There is level 4 evidence (from various single studies) that other forms of neuroanatomically-related stimulation (e.g., electrical conditioning stimulation to posterior sacral, pudenal, dorsal penile or clitoral nerve or surface magnetic sacral stimulation) may result in increased bladder capacity but require further study as to their potential clinical use. These non- or minimally invasive techniques are preferred by patients over more invasive methods such as use of the Brindley device, with or without rhizotomy.
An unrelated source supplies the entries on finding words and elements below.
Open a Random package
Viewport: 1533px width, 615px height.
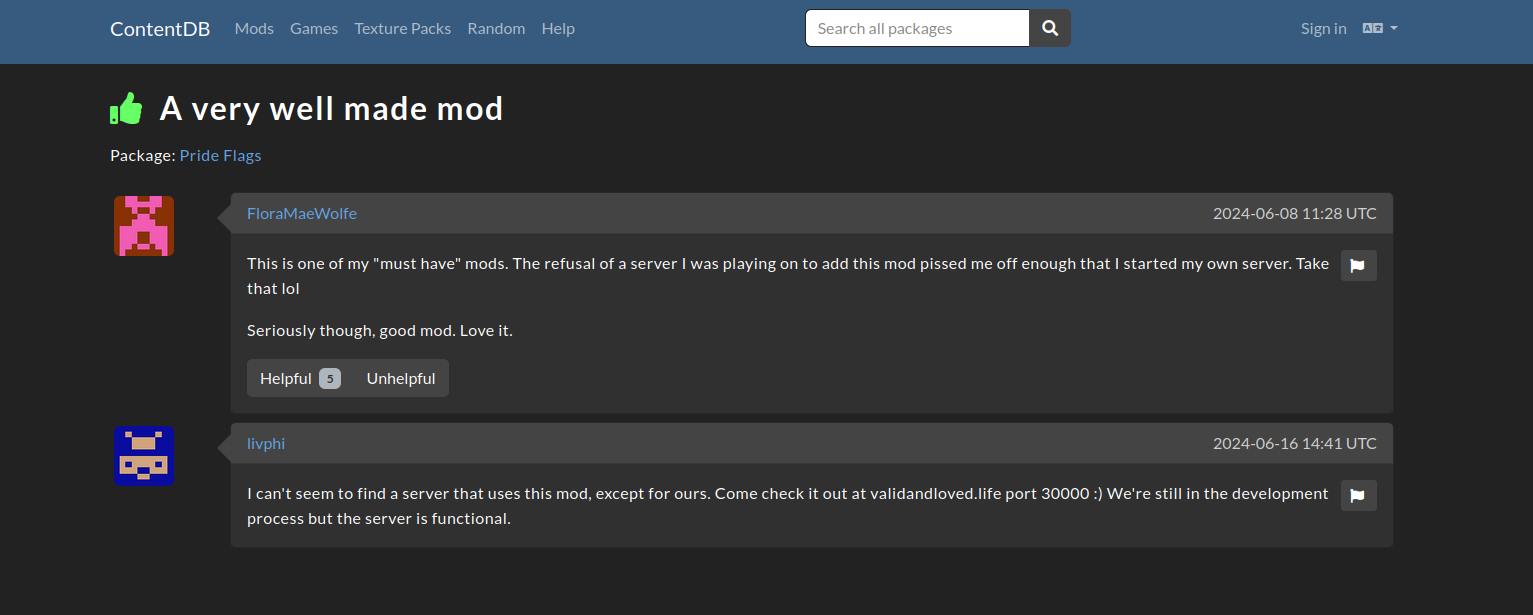point(496,28)
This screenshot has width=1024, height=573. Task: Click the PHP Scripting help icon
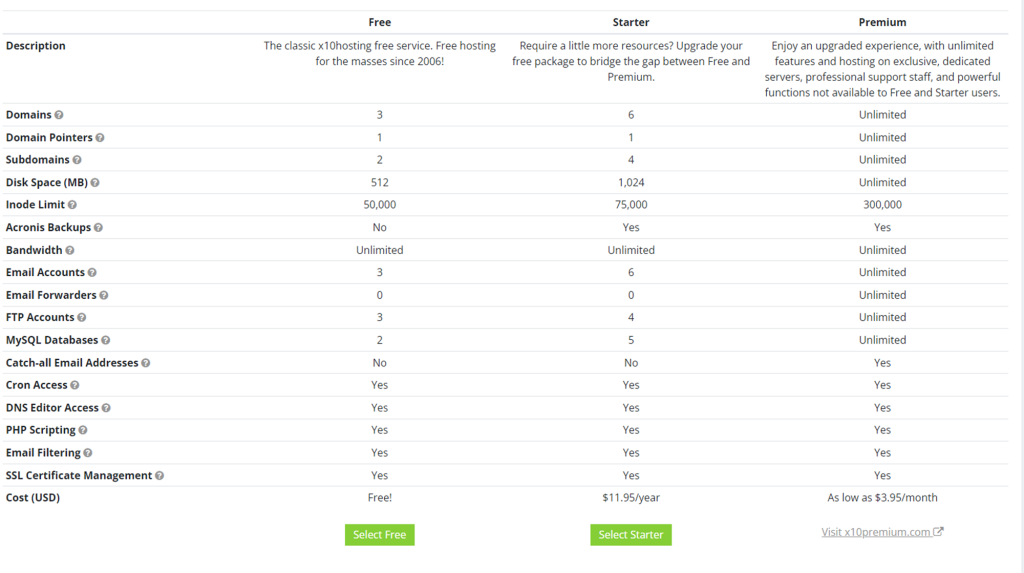83,430
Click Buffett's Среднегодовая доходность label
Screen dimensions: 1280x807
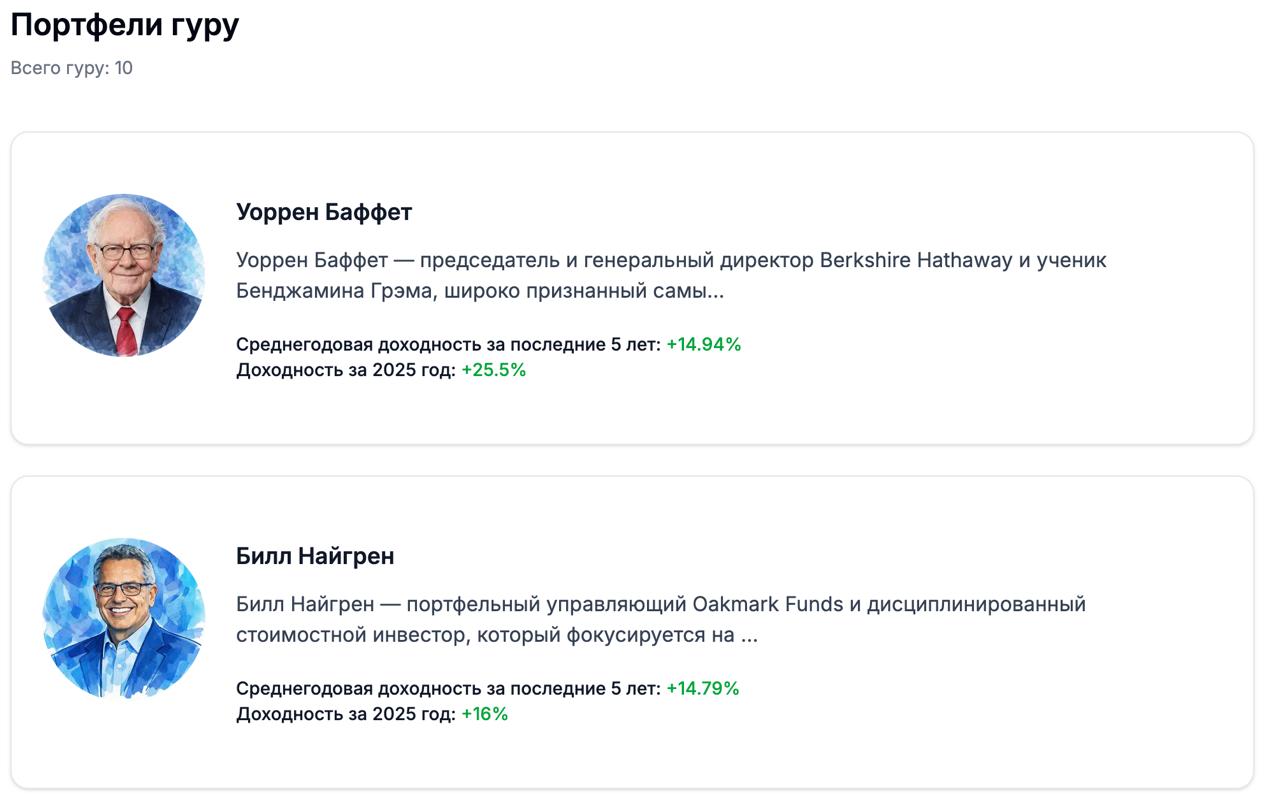(x=445, y=343)
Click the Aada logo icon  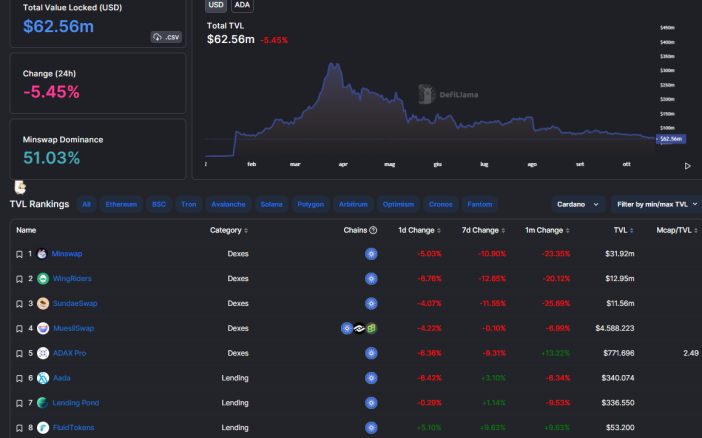(x=43, y=378)
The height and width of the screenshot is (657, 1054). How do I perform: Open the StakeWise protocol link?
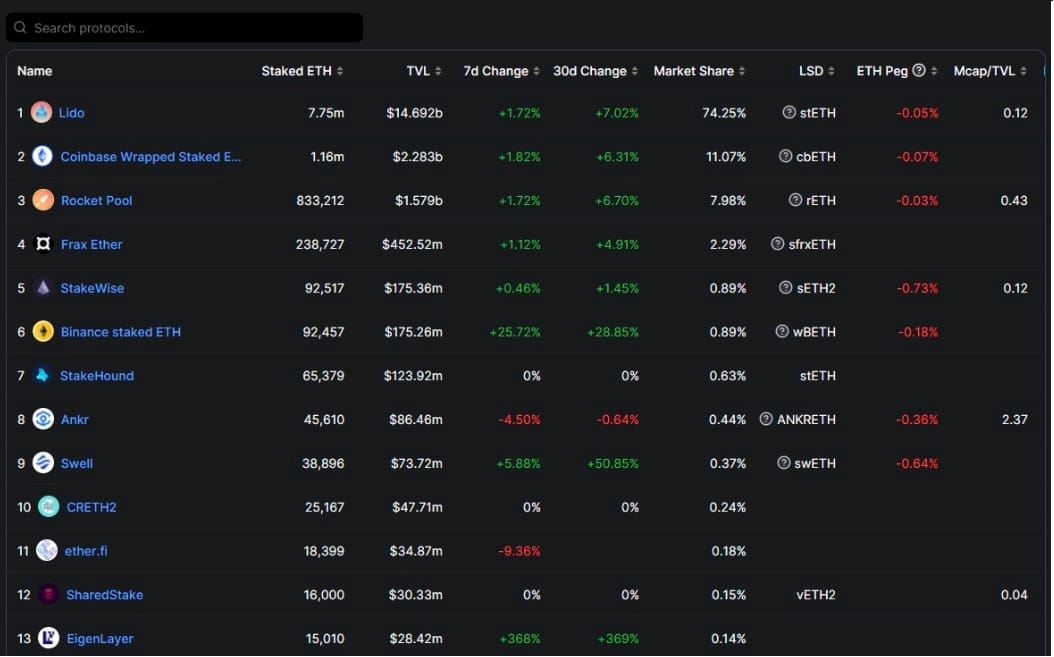tap(91, 288)
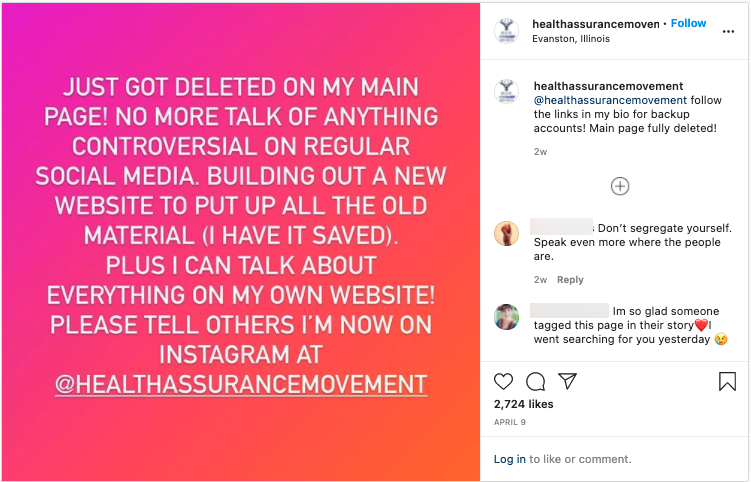Image resolution: width=751 pixels, height=482 pixels.
Task: Like the post with the heart icon
Action: coord(504,381)
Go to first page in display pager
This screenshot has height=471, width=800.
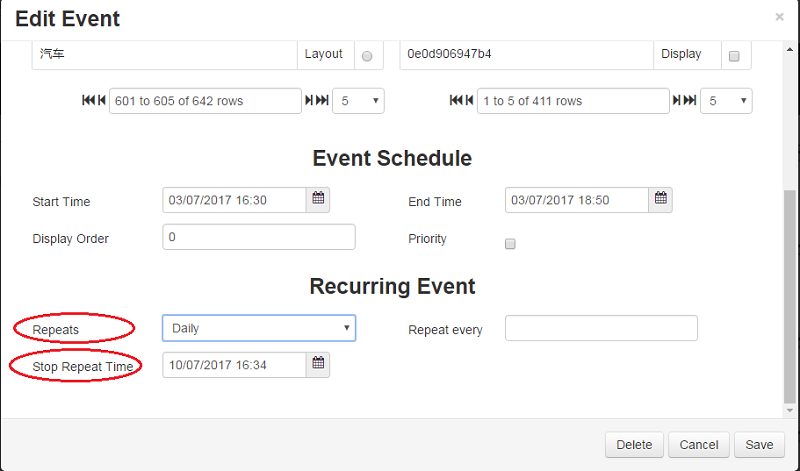455,101
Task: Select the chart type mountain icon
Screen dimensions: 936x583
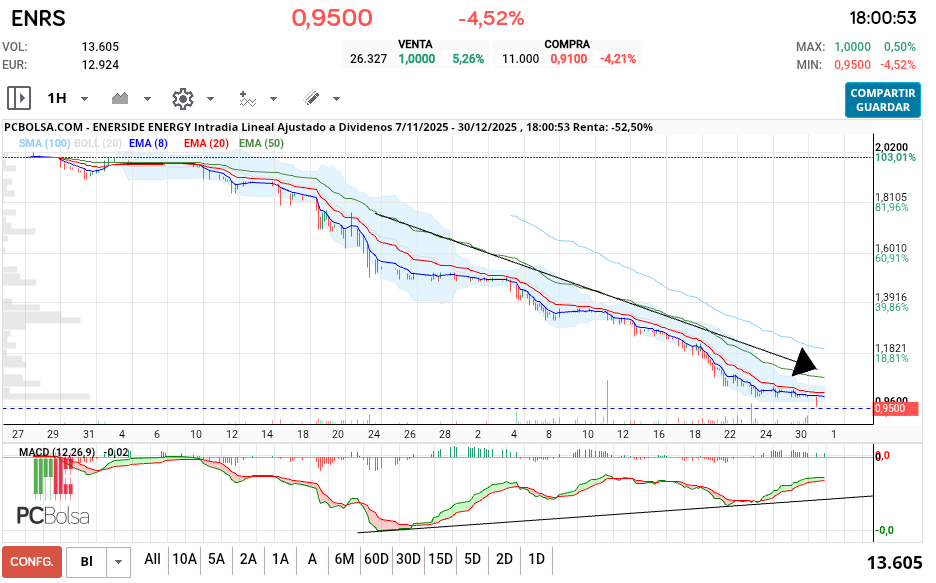Action: 120,98
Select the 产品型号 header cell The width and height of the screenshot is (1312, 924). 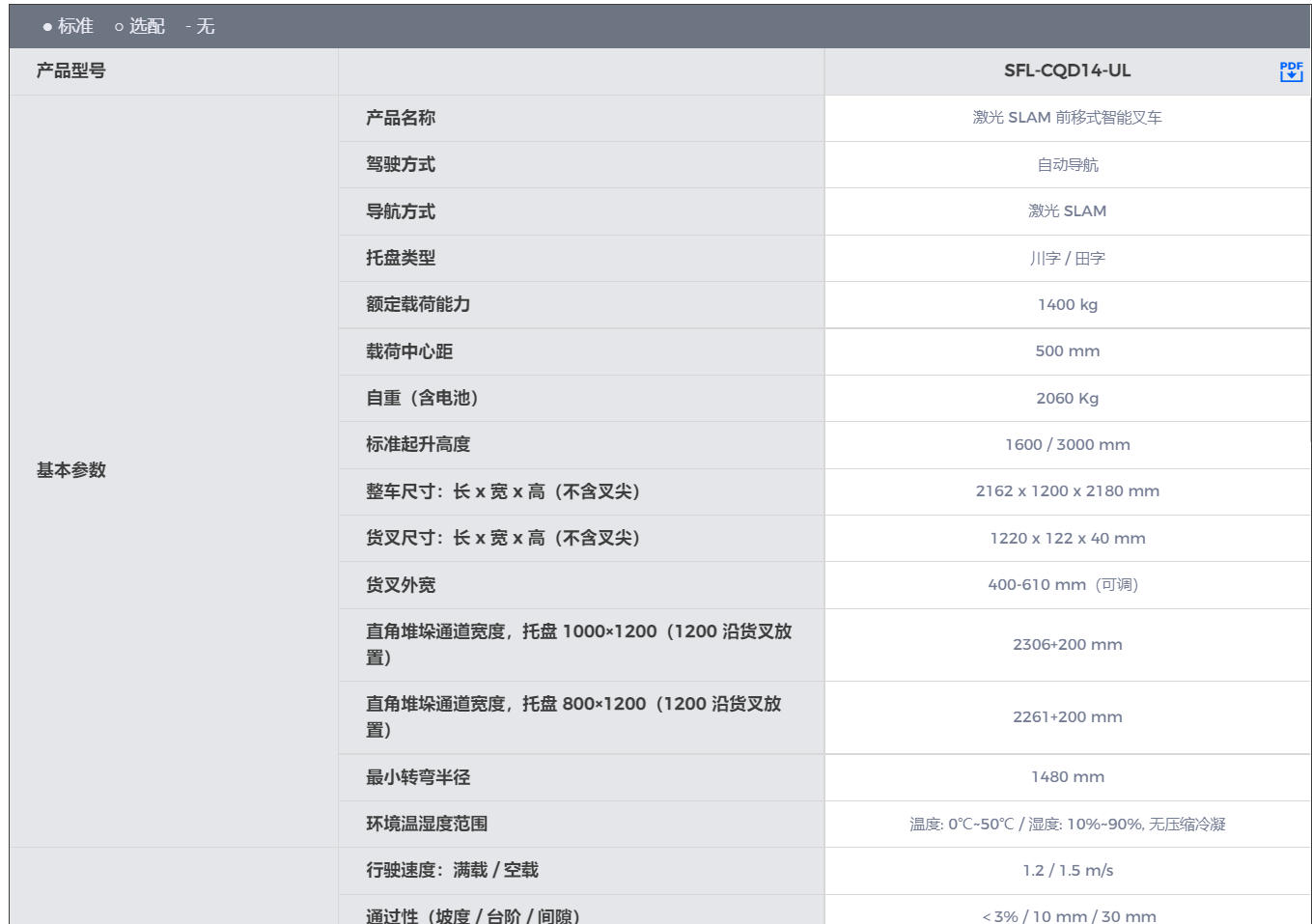tap(71, 70)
There is level 2 evidence (from a one prospective controlled trial; Sievert et al. 2010) that repforts early sacral neuromodulation may improve management of lower urinary tract dysfunction. Further investigation is required to confirm the results and substantiate the hypothesis of resultant plastic changes of the brain.
There is level 4 evidence (from one case series study; Katz et al. 1991) that epidural dorsal spinal cord stimulation at T1 or T11 originally intended for reducing muscle spasticity may have little effect on bladder function.
There is level 4 evidence (from one pre-post study; Wheeler et al. 1986) that a program of functional electrical stimulation exercise involving the quadriceps muscle originally intended for enhancing muscle function and reducing muscle spasticity has only marginal (if any) effects on bladder function.
Sacral anterior root stimulation (accompanied in most cases by posterior sacral rhizotomy) enhances bladder function and is an effective bladder management technique though the program (surgery and followup) requires significant expertise.
Direct bladder stimulation may be effective in reducing incontinence and increasing bladder capacity but requires further study.
Posterior sacral, pudenal,dorsal penile or clitoral nerve stimulation may be effective to increase bladder capacity but requires further study.
Early sacral neural modulation may improve management of lower urinary tract dysfunction but requires further study.